In 2022, an actively-switched TCT array produced 73.5% (of non-shaded power? or power gain? See figure 27) in partial shaded conditions, and made a nearly normal power curve which permitted the MPPT to optimize correctly: "During most shading conditions, the global peak with proposed reconfiguration appeared on the right side of the P-V curve eliminating the necessity of complex MPPT techniques. Thus the proposed system is simple and efficient." (
https://ieeexplore.ieee.org/document/9674916) That's a pretty good answer to my question.

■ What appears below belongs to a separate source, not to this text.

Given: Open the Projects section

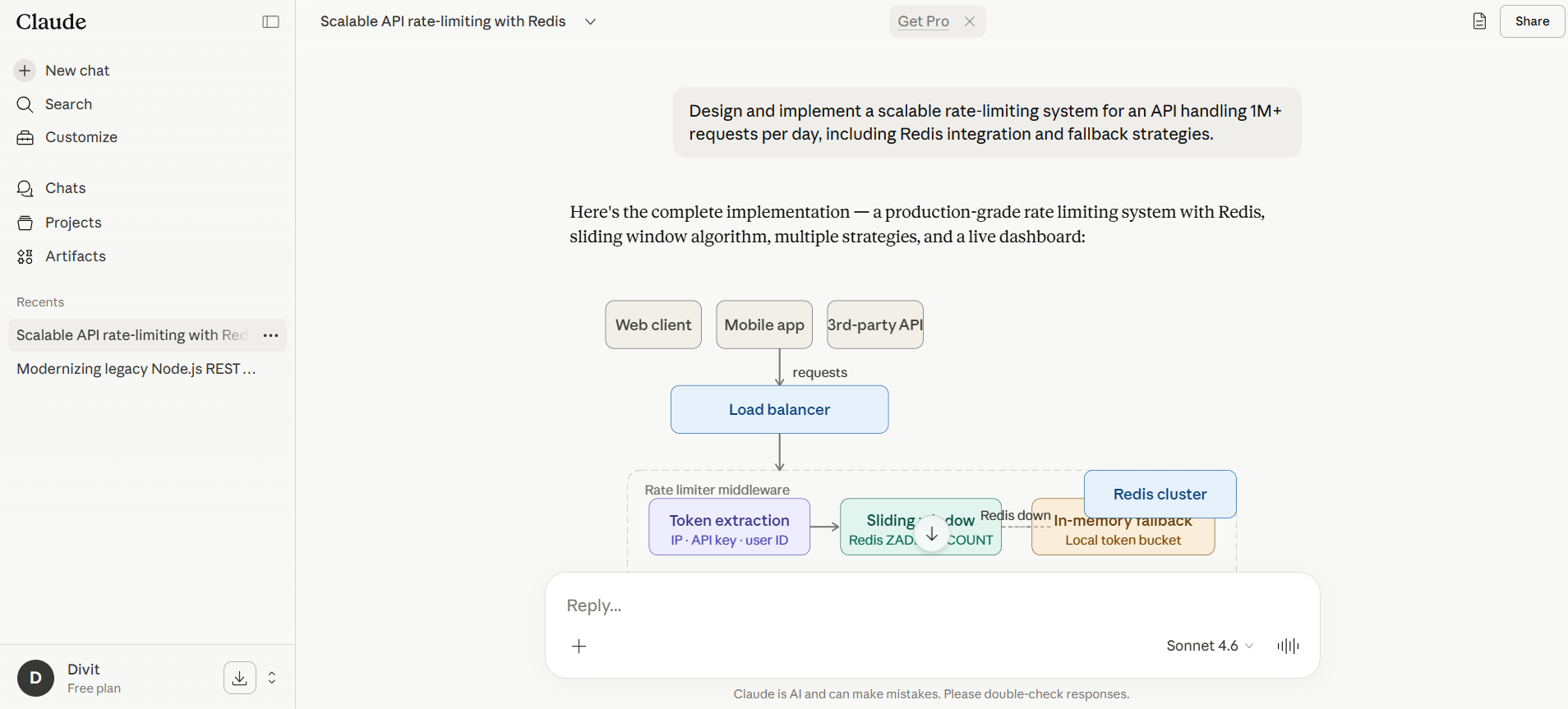Looking at the screenshot, I should pos(73,223).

So it would appear TCT research continues, and significant advancements are being made. The future of partially-shaded mobile solar power looks bright!
Furthermore, standard panels have 3 bypass diodes per panel making them perform superior to the simulated panels in a traditional 2S2P configuration.
IMHO, there's a reason these data are 10+ years old, and this has not become common practice.
There are numerous TCT studies with recent dates online, and note the comment above from 2021 about how it is "commonly used now-a-days."